The bistro’s lively mood is accentuated with curios of all things Asian: stalks of bamboo, vibrant wall paintings and traditional round-bottomed woks. The decor may be playful, but the overall atmosphere feels hip and modern.

Executive Chef Kyle Julien has been keeping busy during his past five years at the bistro, constructing a menu that is vast and unique. The firecracker shrimp starter is initially sweet, yet a fleeting heat creeps into the aftertaste. The shrimp are encased in a delightfully crisp fried pastry and accompanied by a choice of biting wasabi or cool mint dipping sauces. The Indonesian beef satays are perfect in their simplicity. Long strips of succulent marinated beef are pierced with a skewer and served off the grill with a creamy peanut sauce.

The main section of the menu is studded with tried-and-true favourites like Thai green curry and pad Thai. The latter is a genuine tribute to Southeast Asian cuisine. A nest of broad rice noodles is built centre plate and piled high with bean sprouts, peanuts and tender pieces of chicken. This combination creates a full-bodied flavour, with a zing from a shower of exotic tamarind sauce.

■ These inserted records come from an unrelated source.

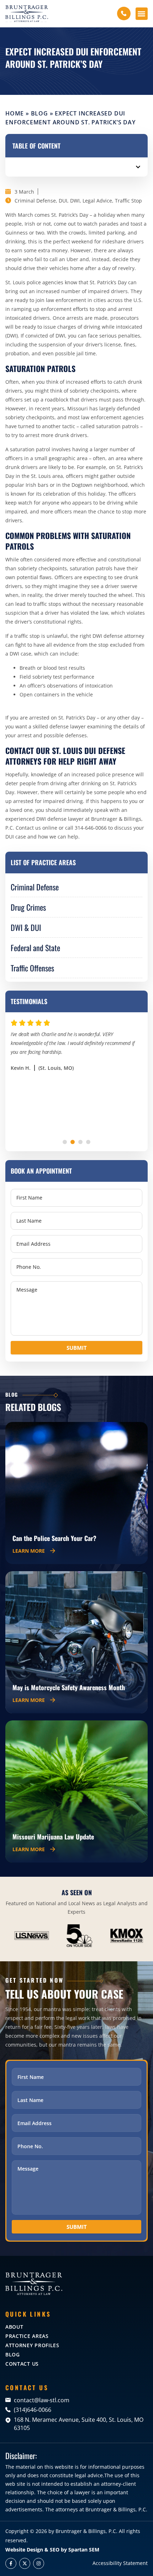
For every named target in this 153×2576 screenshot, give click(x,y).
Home (14, 113)
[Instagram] (38, 2563)
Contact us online (36, 827)
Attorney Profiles (32, 2345)
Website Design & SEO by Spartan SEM (52, 2549)
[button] (142, 13)
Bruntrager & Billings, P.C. (86, 2531)
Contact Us (22, 2363)
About (14, 2326)
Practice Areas (27, 2336)
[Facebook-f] (10, 2563)
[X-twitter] (24, 2563)
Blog (39, 113)
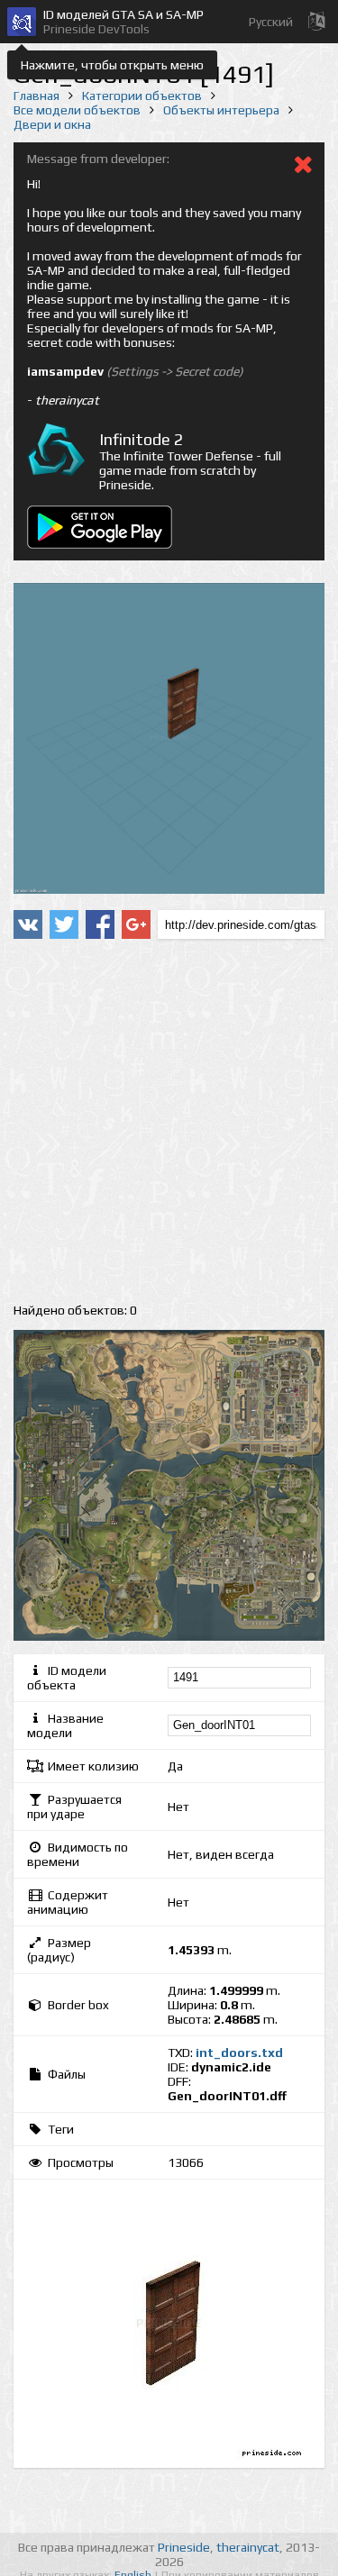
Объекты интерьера (221, 110)
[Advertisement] (169, 1121)
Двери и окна (52, 124)
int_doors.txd (239, 2052)
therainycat (247, 2547)
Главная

Singapore street noodles lives up to its rogue name. A knotted mound of vermicelli smoulders in an intense curry sauce. Savoury barbecued pork and meaty shrimp are happily discovered with searching chopsticks, as are refreshing bean sprouts that temporarily relieve the powerful heat.

The flavour of the orange peel shrimp, like many of the seafood dishes, is brightened by the heavy use of citrus. The complementing textures of crunchy tempura shrimp, baby bok choy and water chestnuts each remain distinct in a coating of tart orange sauce.

Desserts here are far more than a fortune cookie. Banana walnut spring rolls are a creative take on the appetizer, with hunks of walnut, ripe banana and a speckling of deep brown sugar rolled into a hot pastry that is doused in vanilla ice cream and molten caramel sauce.